Nazarene congregations are organized into districts, and the district collections in the Archives include materials on over two hundred Nazarene districts outside North America. Many document the transition of these districts from missionary fields to self-governing entities within an international church.


The Nazarene World Missionary Society records show the role of women in promoting missions. Chapters of this society were not confined to North America and Europe but took root in Asia, Africa, and Latin America soon after Nazarene churches were started there. Documents and photographs of NWMS chapters in China and Japan show how fully the international program of the church was accepted by Asian sisters, who organized themselves to support the church’s work in other areas.


The Hephzibah Faith Missionary Association was an Iowa-based holiness group founded in 1893. Several of its components united with the Church of the Nazarene in 1950. An excellent collection of its financial and membership records are deposited in the Archives, including a complete run of its chief periodical and numerous photographs. The Hephzibah Faith Missionary Association Collection offers the researcher an opportunity to study the lifecycle of a Wesleyan-holiness organization whose total life was centered on the missionary impulse.


Regionalism in Religion


Regionalism has long been recognized as a factor shaping politics, race, and religion. New England religion has attracted scholarly interest for decades, much of its centered on the region’s Puritan, Unitarian, and Transcendentalist past. In the last thirty years, a significant body of study has developed on religion in the South, much of it stimulated by the work of Samuel S. Hill and Donald Mathews. Meanwhile, Sandra S. Frankiel’s California’s Spiritual Frontiers is one of the recent works that seeks to identify the distinctiveness of religion on the West Coast.

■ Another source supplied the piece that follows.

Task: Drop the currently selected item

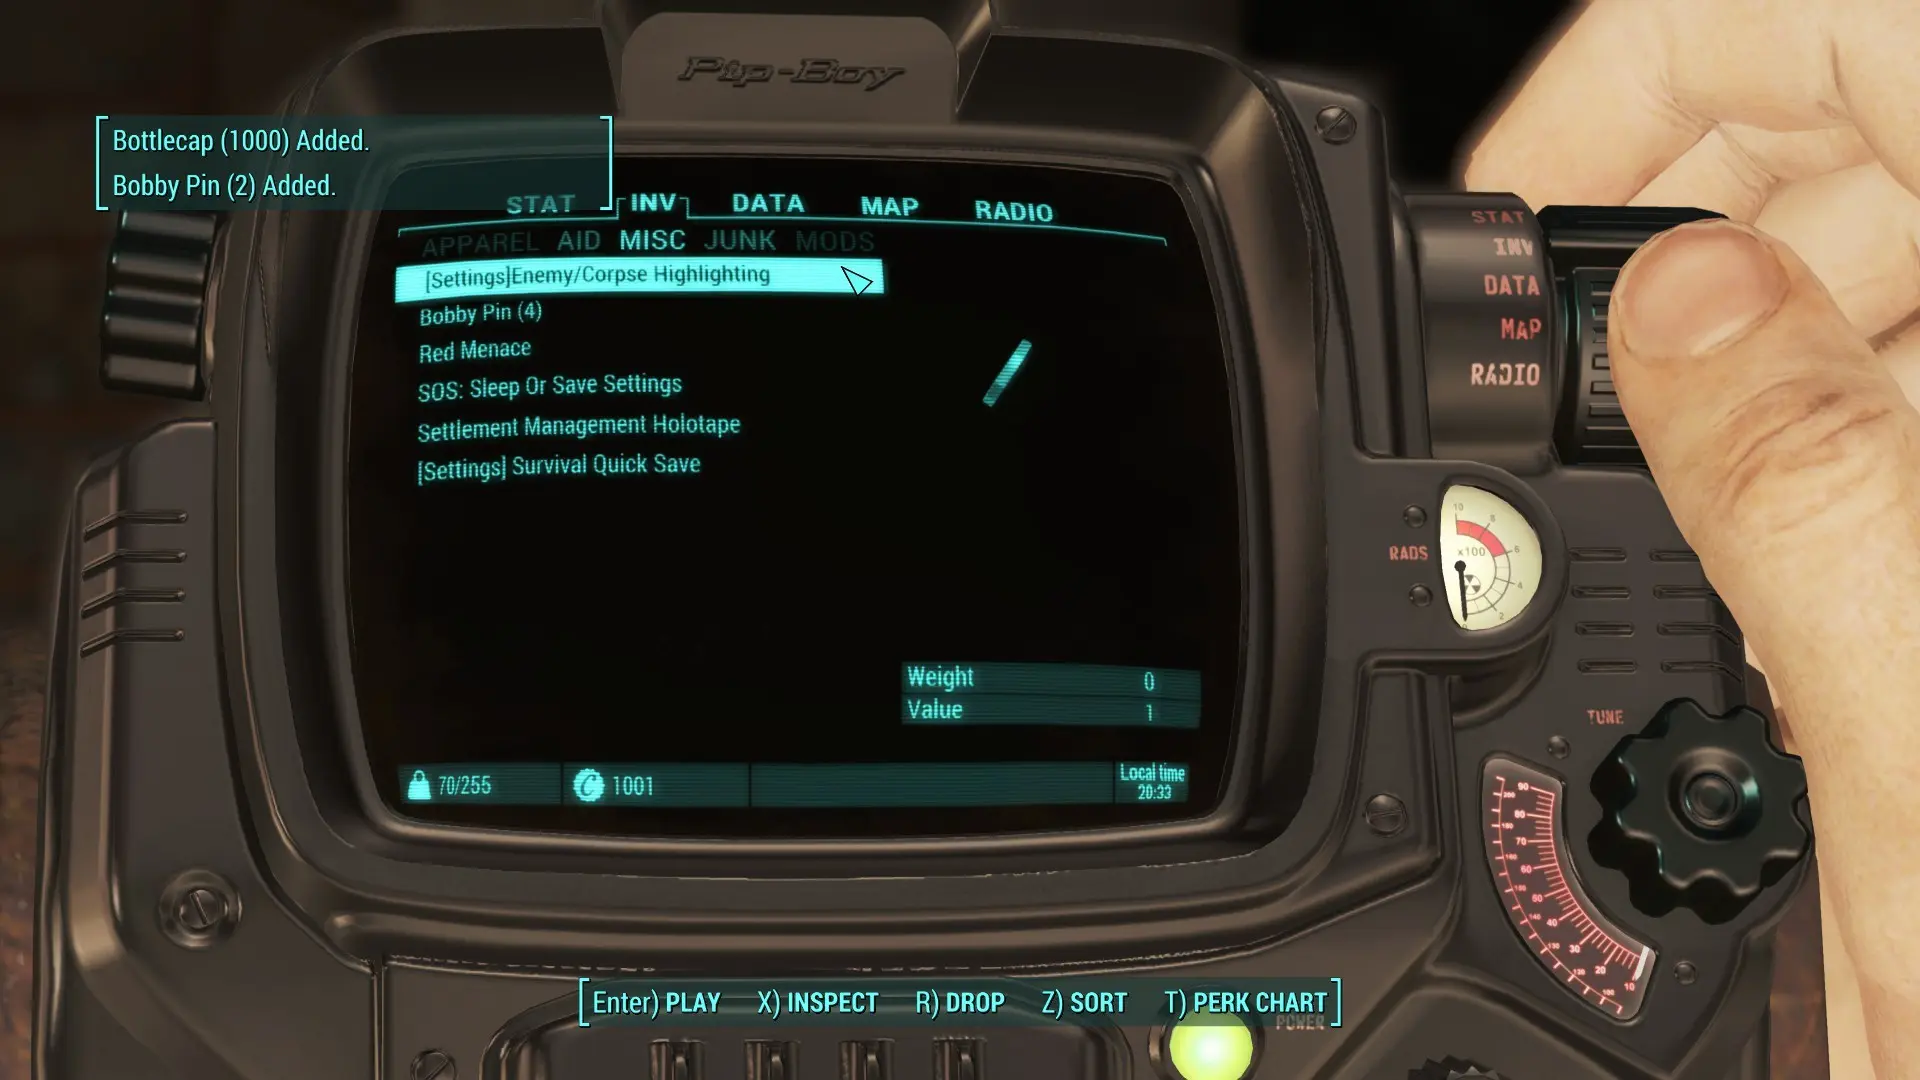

The Church of the Nazarene united three major and several minor holiness groups across North America and is unusually well suited for studying regional patterns of religion. Historian Timothy L. Smith and theologian H. Ray Dunning used regional themes to explain fundamental tensions inherent in Nazarene ethics and life, but no one has re-examined these issues in the past quarter century. Until someone does so, we are left to wonder what shape new studies of Nazarene regionalism might take in light of recent scholarship, and what light Nazarene data can throw on regional religion.